Entre 2023 et 2024, il a réalisé un Master en Photographie et Design à Shifta by Elisava (Barcelone, Espagne), où il a consolidé son langage visuel et approfondi la relation entre image, narration et contexte contemporain. En 2025, il a participé à un workshop de projets photographiques à São Paulo, animé par le photographe Gui Christ, expérience qui a donné lieu à une publication imprimée collective avec d’autres photographes, renforçant son intérêt pour les territoires sociaux et les récits qui émergent des marges.
Parallèlement, il développe une recherche autour du corps comme territoire, profondément influencée par sa pratique de kinésithérapeute dans le domaine de la santé mentale, où il accompagne des patients présentant différents types de traumatismes.
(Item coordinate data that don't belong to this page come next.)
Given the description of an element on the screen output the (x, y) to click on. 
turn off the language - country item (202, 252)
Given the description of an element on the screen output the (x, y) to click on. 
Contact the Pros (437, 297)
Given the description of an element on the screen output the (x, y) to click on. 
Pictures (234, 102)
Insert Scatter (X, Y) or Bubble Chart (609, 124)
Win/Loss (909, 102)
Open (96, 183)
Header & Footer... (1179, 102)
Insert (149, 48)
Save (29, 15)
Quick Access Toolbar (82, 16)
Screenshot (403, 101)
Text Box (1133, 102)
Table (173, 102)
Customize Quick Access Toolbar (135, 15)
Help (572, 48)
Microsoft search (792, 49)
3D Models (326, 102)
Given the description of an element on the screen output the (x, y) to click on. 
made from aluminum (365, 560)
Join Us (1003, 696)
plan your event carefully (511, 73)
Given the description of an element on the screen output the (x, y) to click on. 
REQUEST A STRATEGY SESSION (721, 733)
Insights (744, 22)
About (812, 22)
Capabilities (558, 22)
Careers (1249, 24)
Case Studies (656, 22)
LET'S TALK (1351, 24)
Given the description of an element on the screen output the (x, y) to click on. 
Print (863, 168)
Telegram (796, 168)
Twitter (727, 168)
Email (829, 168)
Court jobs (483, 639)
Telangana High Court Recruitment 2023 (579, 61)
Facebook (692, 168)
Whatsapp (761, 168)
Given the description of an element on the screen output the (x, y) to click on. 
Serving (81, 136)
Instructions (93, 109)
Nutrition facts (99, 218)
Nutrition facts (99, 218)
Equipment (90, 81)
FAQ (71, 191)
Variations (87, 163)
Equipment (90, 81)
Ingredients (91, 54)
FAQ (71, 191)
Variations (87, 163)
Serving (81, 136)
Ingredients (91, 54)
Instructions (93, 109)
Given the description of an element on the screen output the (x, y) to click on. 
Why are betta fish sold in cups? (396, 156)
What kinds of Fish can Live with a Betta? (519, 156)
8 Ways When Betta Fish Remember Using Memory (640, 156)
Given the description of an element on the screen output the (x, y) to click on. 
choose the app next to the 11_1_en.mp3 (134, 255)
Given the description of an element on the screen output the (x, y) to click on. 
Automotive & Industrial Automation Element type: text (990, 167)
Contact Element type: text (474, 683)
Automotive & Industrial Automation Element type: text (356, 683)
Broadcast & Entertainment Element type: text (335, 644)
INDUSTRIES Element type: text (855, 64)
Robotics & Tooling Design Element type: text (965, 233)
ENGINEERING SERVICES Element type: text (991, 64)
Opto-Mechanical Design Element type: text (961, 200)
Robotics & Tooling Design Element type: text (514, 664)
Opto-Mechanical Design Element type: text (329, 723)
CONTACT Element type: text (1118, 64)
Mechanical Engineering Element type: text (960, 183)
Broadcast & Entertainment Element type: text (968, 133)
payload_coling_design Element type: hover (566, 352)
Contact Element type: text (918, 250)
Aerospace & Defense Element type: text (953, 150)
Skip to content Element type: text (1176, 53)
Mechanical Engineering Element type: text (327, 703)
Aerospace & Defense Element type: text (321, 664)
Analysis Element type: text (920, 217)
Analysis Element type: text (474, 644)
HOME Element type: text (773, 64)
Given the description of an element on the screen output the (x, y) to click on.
Cette expérience traverse son travail artistique, l’orientant vers une exploration sensible de la mémoire corporelle, de la vulnérabilité et de la présence.
Son parcours récent inclut des lectures de portfolio avec Héloïse Conesa dans le cadre du festival Circulation(s), à Paris, ainsi qu’avec Sylvie Hugues à la Maison Européenne de la Photographie (MEP), des moments qui ont contribué à la maturation critique de sa pratique et au dialogue avec la scène contemporaine de la photographie.
Actuellement, il se consacre au développement de ses projets personnels, tout en maintenant un dialogue continu avec d’autres artistes et chercheurs à travers des rencontres, des tables rondes et des espaces d’échange.
Dans son travail, la photographie est un acte de présence et d’empathie : un espace où le regard devient un pont, et où chaque image invite à s’arrêter, à respirer et à regarder le monde à nouveau, avec d’autres yeux.

Artist statement
O mar também é terra » explore le littoral comme un territoire d’expérience, où mémoire, déplacement et appartenance s’entrelacent. Partant de ma condition d’immigrant, j’y observe la mer non seulement comme un lieu de passage, mais comme un espace où se tissent des relations entre parcours et enracinement. Le projet s’appuie sur une pratique photographique attentive à l’instant, cherchant à révéler ce qui échappe souvent au regard ,gestes infimes, tensions silencieuses, présence du corps en relation avec l’espace où le paysage cesse d’être un décor pour devenir un champ actif d’expérience. Je m’intéresse particulièrement à la coexistence des contraires, fluidité et solidité, mouvement et permanence qui, à la lisière entre mer et terre, ne s’opposent pas mais se transforment en un territoire commun, où l’instable devient aussi support. Dans une approche formelle retenue, l’usage de l’espace, du silence et de la composition ouvre une lecture sensible et disponible de l’image. À travers ce travail, je propose une réflexion sur les manières contemporaines d’habiter le monde, à partir d’un espace en apparence simple, mais profondément chargé de dimensions symboliques et affectives.